Non sarà del resto un caso che queste prese di posizione da parte dell’asinello siano state pronunciate esattamente negli stessi giorni in cui i big della Silicon Valley – da Facebook a Twitter – stabilivano di sospendere gli account di Trump.

Una scelta giustificata come volta a limitare le violenze, ma che assume in realtà – questa sì – delle connotazioni autenticamente autocratiche. Senza dimenticare poi il conflitto di interessi. Sarà un caso, ma – lo scorso novembre – Politico riportò che molti ex dirigenti di Facebook facciano parte del team di Biden.

Ecco quindi spiegato l’errore politicamente marchiano del presidente uscente: non un improbabile tentativo golpista, ma l’essersi messo all’angolo con le sue stesse mani.

Perché adesso non solo il suo margine di manovra è ridotto al lumicino, ma il problema riguarda l’intera area repubblicana, che si trova davanti a un bivio dirimente: da una parte, l’elefantino può decidere di cedere alla retorica del trumpismo intrinsecamente autocratico, rifugiandosi nel «buon tempo antico» e rendersi così elettoralmente inoffensivo. Dall’altra, può invece decidere di reagire e preservare gli aspetti migliori del trumpismo stesso: anche se questo dovesse comportare, come probabile, l’andare oltre Trump.

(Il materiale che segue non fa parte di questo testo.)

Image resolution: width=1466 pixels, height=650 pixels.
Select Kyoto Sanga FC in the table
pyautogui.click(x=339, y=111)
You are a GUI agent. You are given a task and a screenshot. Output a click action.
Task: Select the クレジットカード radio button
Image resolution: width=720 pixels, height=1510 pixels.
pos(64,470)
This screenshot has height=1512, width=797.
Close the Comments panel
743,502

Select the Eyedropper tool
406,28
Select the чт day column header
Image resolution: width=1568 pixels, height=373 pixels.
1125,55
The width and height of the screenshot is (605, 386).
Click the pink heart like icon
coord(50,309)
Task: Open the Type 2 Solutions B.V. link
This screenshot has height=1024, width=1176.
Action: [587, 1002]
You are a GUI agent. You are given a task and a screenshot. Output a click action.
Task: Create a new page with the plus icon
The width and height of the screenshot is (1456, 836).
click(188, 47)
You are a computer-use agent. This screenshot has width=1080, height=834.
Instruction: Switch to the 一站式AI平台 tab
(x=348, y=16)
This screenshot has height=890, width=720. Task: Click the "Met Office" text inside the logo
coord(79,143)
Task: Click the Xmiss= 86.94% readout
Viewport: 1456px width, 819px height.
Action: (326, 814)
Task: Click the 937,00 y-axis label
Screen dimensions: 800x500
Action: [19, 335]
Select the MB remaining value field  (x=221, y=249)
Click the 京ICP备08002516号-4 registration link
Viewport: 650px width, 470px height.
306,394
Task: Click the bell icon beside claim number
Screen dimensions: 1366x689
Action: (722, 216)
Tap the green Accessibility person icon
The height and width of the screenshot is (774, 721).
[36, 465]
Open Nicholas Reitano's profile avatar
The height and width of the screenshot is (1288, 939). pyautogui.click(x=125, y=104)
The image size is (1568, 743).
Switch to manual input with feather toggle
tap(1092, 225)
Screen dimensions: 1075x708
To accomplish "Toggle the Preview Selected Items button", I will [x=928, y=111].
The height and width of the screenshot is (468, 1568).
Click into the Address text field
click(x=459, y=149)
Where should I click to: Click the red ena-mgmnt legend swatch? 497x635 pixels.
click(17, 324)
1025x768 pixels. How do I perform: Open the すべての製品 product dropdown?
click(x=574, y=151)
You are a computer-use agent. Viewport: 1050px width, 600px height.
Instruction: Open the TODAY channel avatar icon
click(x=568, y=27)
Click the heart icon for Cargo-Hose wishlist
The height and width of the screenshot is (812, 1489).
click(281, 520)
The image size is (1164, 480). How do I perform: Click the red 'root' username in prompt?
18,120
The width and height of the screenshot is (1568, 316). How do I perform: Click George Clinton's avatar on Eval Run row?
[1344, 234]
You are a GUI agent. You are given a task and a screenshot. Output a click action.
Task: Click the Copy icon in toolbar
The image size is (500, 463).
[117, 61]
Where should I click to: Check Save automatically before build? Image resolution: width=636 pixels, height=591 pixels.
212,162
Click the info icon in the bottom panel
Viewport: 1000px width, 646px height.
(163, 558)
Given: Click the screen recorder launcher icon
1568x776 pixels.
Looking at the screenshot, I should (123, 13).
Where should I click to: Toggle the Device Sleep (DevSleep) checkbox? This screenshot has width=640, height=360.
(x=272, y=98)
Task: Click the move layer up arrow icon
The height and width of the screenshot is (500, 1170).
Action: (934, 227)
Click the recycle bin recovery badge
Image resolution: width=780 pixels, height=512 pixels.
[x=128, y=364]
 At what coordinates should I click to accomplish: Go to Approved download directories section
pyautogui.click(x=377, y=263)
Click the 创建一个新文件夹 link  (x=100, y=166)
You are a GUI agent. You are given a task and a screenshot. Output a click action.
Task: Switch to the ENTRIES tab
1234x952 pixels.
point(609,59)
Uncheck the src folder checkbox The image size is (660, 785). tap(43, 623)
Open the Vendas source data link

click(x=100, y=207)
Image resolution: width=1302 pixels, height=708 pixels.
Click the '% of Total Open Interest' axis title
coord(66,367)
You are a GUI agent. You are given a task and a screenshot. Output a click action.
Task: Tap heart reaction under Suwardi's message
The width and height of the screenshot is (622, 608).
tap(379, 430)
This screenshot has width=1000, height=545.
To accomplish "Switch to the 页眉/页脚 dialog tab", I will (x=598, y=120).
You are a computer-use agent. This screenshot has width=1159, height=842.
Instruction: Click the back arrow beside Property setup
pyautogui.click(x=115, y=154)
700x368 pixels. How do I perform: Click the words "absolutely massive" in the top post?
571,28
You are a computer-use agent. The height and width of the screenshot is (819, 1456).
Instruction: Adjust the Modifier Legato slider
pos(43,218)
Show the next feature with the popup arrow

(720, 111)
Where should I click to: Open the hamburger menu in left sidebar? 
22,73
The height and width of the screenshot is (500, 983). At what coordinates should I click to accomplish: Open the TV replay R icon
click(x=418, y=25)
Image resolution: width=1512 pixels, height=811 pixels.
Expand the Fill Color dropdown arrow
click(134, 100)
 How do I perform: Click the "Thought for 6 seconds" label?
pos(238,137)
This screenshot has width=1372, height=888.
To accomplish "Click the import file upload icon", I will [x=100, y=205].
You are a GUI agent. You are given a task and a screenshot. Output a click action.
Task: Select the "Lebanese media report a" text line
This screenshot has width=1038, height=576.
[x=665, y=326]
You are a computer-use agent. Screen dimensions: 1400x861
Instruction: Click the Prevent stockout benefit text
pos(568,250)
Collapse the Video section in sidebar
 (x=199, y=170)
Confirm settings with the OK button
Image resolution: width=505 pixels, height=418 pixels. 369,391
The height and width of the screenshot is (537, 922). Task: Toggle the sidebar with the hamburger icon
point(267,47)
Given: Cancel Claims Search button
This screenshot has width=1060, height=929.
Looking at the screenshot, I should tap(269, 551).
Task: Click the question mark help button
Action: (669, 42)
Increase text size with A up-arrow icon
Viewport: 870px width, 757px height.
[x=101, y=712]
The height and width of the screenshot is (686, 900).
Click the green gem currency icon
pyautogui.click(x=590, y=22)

Nonostante i limiti, il trumpismo ha apportato infatti nuova linfa a un partito – quello repubblicano – che era finito in crisi di identità e di consensi. Proprio il trumpismo ha infatti consentito all’elefantino di allargare la propria base elettorale alla working class e alle minoranze etniche, inaugurando inoltre una nuova stagione di Realpolitik: una stagione che ha incrementato la stabilizzazione del Medio Oriente e avviato un atteggiamento più assertivo verso la Cina.

Tutto questo, senza dimenticare l’impegno antiabortista e – almeno fino allo scoppio della pandemia – i buoni risultati sull’occupazione.

Un’eredità che ha portato i repubblicani a crescere: un’eredità che, proprio per questo, i democratici vogliono adesso censurare, bollandola in toto con la lettera scarlatta del golpismo. La censura è del resto un’arma politica potente, ma anche rischiosa. Certi meccanismi, una volta messi in moto, possono condurre a esiti imprevedibili.

Biden dovrebbe quindi tenere a mente la massima di Vergniaud, perché, sì, «la rivoluzione è come Saturno: divora i suoi figli».